Fedweek

The 2016 law created the new categories of investigative leave and notice leave after findings that agencies had kept employees in paid status for months while under investigation. Image: miniartkur/Shutterstock.com

OPM has finalized rules first proposed in 2017 to overhaul a variety of policies regarding when federal employees can be excused from duty with pay and without charge to another form of leave such as annual leave or sick leave.

Rules in the December 17 Federal Register carry out a law passed in 2016 designed to standardize and put legal authority behind some practices that had built up over the years.

That 2016 law formally authorized the practice of administrative leave (also commonly called excused absence) and specified situations in which it can be used, while also creating new specific forms of leave for other situations where administrative leave traditionally had been used—“investigative leave”; “notice leave”; and “weather and safety leave.”

The portion of the rules regarding weather and safety leave had been finalized in 2018 and have been in effect since then, but the portions regarding the other forms have been pending since being proposed. Agencies “will now have the benefit of codified parameters for these new leave categories,” OPM said.

It said the rules regarding administrative leave are “consistent with longstanding policies and practices.” They allow up to 10 workdays in a calendar year for absence that (in its words): is directly related to the agency’s mission; is officially sponsored or sanctioned by the agency; will clearly enhance the professional development or skills of the employee in the employee’s current position; or is in the interest of the agency or of the government as a whole.

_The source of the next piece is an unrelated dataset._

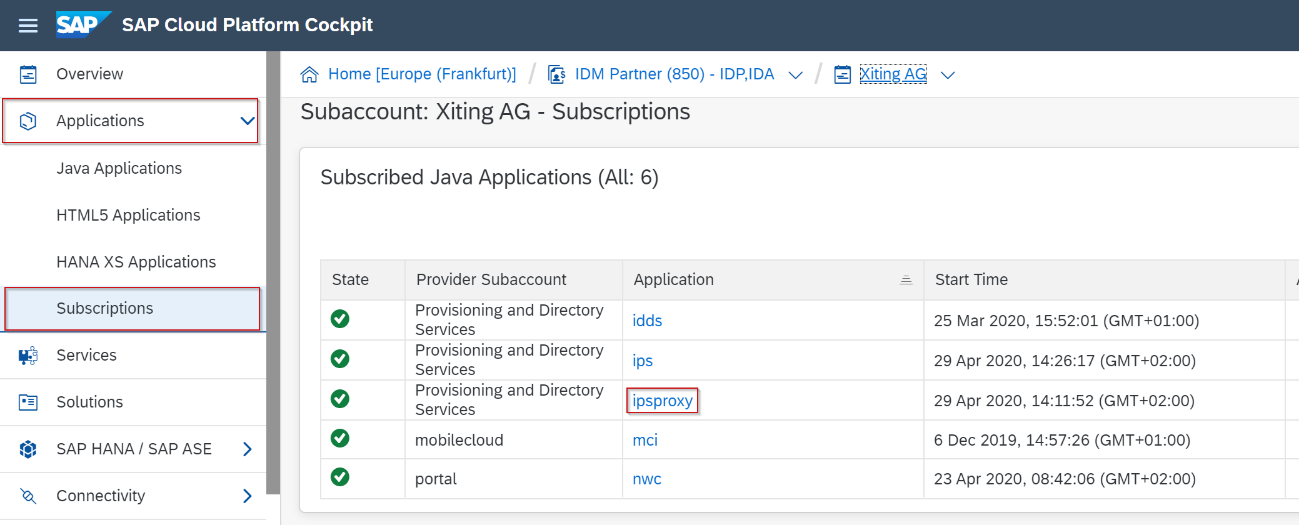Open the Xiting AG breadcrumb dropdown
Screen dimensions: 1299x525
tap(948, 75)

Those would include, for example, attendance at a meeting of a professional association and participation in agency-sponsored blood donation, health promotion and similar events. OPM stressed, though, that “administrative leave is not an entitlement, and an agency retains the discretion to grant or not grant administrative leave in any circumstance based on agency judgments regarding mission needs.”

The 2016 law created the new categories of investigative leave and notice leave after GAO reports and congressional investigations revealed that agencies had kept employees in paid status for months—and in some cases for years—while investigations continued after discipline was proposed but no final action was taken.

In general, employees subject to an investigation that could lead to disciplinary action could be put on investigative leave if the agency determined that the employee’s continued presence at work would represent a threat to other employees, property or other government interests. The agency first would have to consider assigning the employee to other duties, using unpaid leave, allowing the employee to use other forms of paid leave, or requiring the employee to work offsite, if eligible.

Investigative leave could be extended in up to 30-day segments up to three times during an investigation; afterward, the agency would have to return the employee to work or take disciplinary action. Employees would receive various notice rights and placement on investigative leave for more than 70 days would be appealable as a form of retaliation under whistleblower protection law.

Paid “notice leave” would be available for up to the period of the notice of a pending disciplinary action, within the same guidelines applying to investigative leave.

Agencies have nine months to bring their policies in line with the rules. OPM said it would issue further guidance.